- EXTRACTED TEXT:
[start]
After the war: the North Eastern Brewery c1925

Regional Managers, including Jack Wilson (front row far right), with the owner of the North Eastern Brewery, possibly with other directors and possibly at Benfieldside House, Benfieldside, nr Consett.

Around 1925.

Ordering toy planes from Gamages c1912

Toy Planes from Gamages

1912

We used to send off to A.W. Gamages for these model aeroplanes made from balsa wood.

They were made with three-ply tea-chest wood and had a propeller with a bit of an elastic band. Gamages were at 116-128 Holborn, London. They sent you a 900 page catalogue every Christmas. Billy and I got paid lugging this equipment around for Lubbock, making deliveries to the big houses, which is how we got to know everyone, and fixing the cars. We knew what made the things tick and with no mechanics about we learnt to do the job. I could drive at 13; I’d manoeuvre them about the yard and from time to time father would take one of the cars saying he had to run it in or check the new tyres or something. There was no traffic to speak of, mostly gigs and tub traps. You had to watch out for startling horses and upsetting old ladies who liked to carry their loads down the middle of the road.

An office boy on this 14th birthday in the offices of the North Eastern Brewery

Office Boy in the offices of the North Eastern Brewery

1910

One day my father comes up to me and says.
[end]
- WHAT TO WORK ON: Copy out the North Eastern Brewery excerpt above in full, word for word, with nothing changed.

- DATA SEGMENT:
[start]
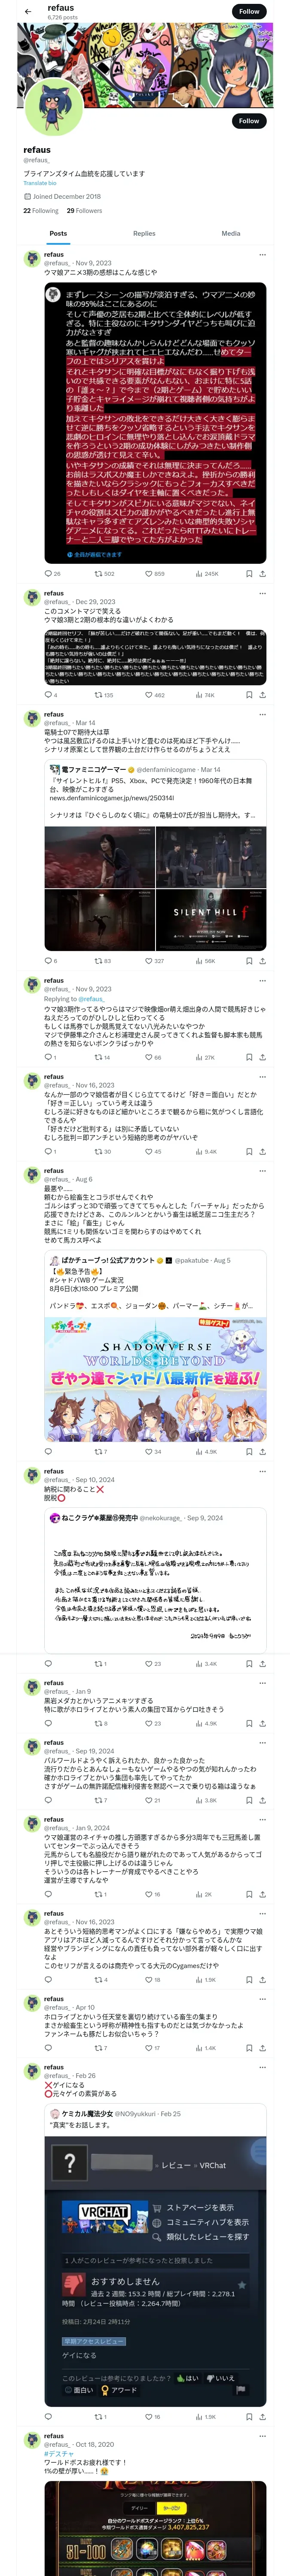
Task: Select the Posts tab
Action: click(58, 233)
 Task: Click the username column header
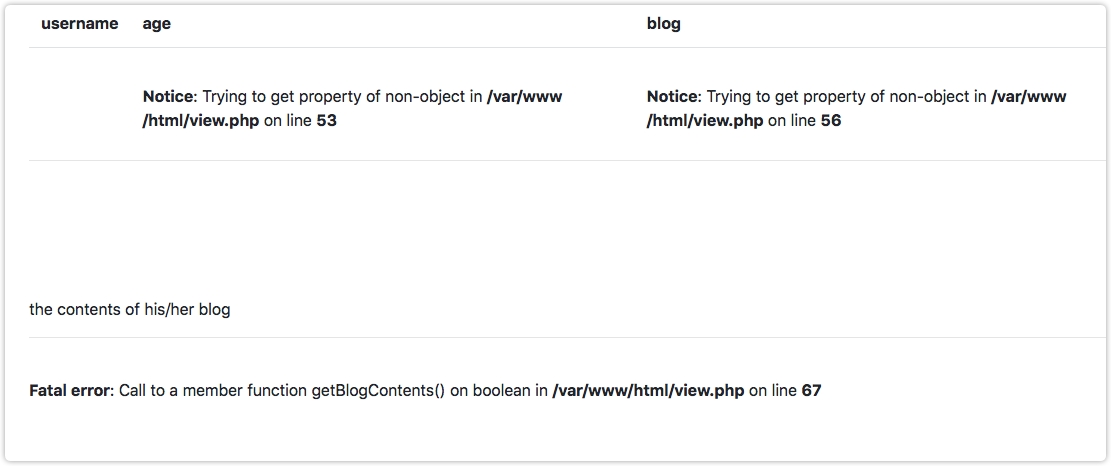coord(79,23)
[end]
- RESPONSE FOR THIS EXERCISE:
After the war: the North Eastern Brewery c1925

Regional Managers, including Jack Wilson (front row far right), with the owner of the North Eastern Brewery, possibly with other directors and possibly at Benfieldside House, Benfieldside, nr Consett.

Around 1925.

Ordering toy planes from Gamages c1912

Toy Planes from Gamages

1912

We used to send off to A.W. Gamages for these model aeroplanes made from balsa wood.

They were made with three-ply tea-chest wood and had a propeller with a bit of an elastic band. Gamages were at 116-128 Holborn, London. They sent you a 900 page catalogue every Christmas. Billy and I got paid lugging this equipment around for Lubbock, making deliveries to the big houses, which is how we got to know everyone, and fixing the cars. We knew what made the things tick and with no mechanics about we learnt to do the job. I could drive at 13; I’d manoeuvre them about the yard and from time to time father would take one of the cars saying he had to run it in or check the new tyres or something. There was no traffic to speak of, mostly gigs and tub traps. You had to watch out for startling horses and upsetting old ladies who liked to carry their loads down the middle of the road.

An office boy on this 14th birthday in the offices of the North Eastern Brewery

Office Boy in the offices of the North Eastern Brewery

1910

One day my father comes up to me and says.